Republicans would have lost their minds. Having whipped themselves into a lather over fake scandals and manufactured controversies during the actual Obama administration, they would have exploded into paroxysms of partisan rage over any one of these misdeeds. The Benghazi hearings would have looked like a sober-minded investigation compared with what Republicans would have unleashed if the shoe had been on the other foot.
NY Times:
Amid Jan. 6 Revelations, Election Lies Still Dominate the G.O.P.
The hearings have demolished the myth of a stolen presidential election, but with the 2022 primary season in full tilt, the revelations have not loosened the grip of the lie on Republicans.
The first three hearings of the House Jan. 6 committee have deeply undercut, if not demolished, the postelection myths repeated incessantly by former President Donald J. Trump and his supporters and embraced and amplified by Republicans in Congress.
A parade of Republican witnesses — his attorney general, William P. Barr, his daughter Ivanka Trump, and his own campaign lawyers — knew he had lost the election and told him so. Mr. Trump was informed that the demands he was making of Mr. Pence to block his defeat unilaterally were illegal. Even the most active coup plotter, the conservative lawyer John C. Eastman, conceded before Jan. 6 that his scheme was illegal and unconstitutional, then sought a presidential pardon after it led to mob violence.
Yet the most striking revelation so far may be how deeply Mr. Trump’s disregard for the truth and the rule of law have penetrated into the Republican Party, taking root in the fertile soil of a right-wing electorate stewing in conspiracy theories and well tended by their media of choice. The Republican response to the hearings — a combination of indifference, diversion and doubling down — reflects how central the lie of a stolen election has become to the party’s identity.
Jonathan Weiler/Substack:
Understanding Trumpism
Trump’s clownish bombast, his incessant name-calling, his delight in playing to the worst instincts of an increasingly worked up and bloodthirsty crowd, the way he reveled in playing the “heel,” - all of this mimicked the world that Vince McMahon, wrestling’s master promoter, turned into marketing gold.

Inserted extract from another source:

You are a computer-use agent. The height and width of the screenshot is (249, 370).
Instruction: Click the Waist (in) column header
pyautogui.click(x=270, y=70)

In doing so, Trump rejected a core element of the old GOP. To return to Gerstle’s first point above, Trump had no use for the pro-trade tenets that Republican elites - however selectively - had long hewed to. In conjunction with his repudiation of those ideas, Trump had little patience for traditional conservative moralizing. By the lights of that older conservatism, one critical rationale for reducing the role of government was to reduce “dependency.” Freed from such shackles, individuals would have to cultivate for themselves a sense of initiative, industry and purpose that would be the building blocks of a virtuous society. Trump, by contrast, according to Gerstle, “regarded this GOP moralizing as both boring and out of touch with the real world….[Trump] was more interested in thrills and power than in integrity and discipline.” Trump supported deregulation, but not because he thought that free markets were virtuous institutions capable of instilling [in participants] ethical behavior." Instead, for Trump, markets were “built for manipulation, contracts were made to be broken.”
All of the above provides a roadmap for understanding Trumpism generally, and for making sense specifically of his motives and behavior as he insisted that a coup be carried out on his behalf. Some have wondered whether Trump “knew” what he insisted on was wrong, or whether he was deluded into really believing that the election had been stolen out from under him. But all of that presumes, first of all, that Trump possesses a normal mind and a set of life experiences that ordinary people could even conceivably relate to.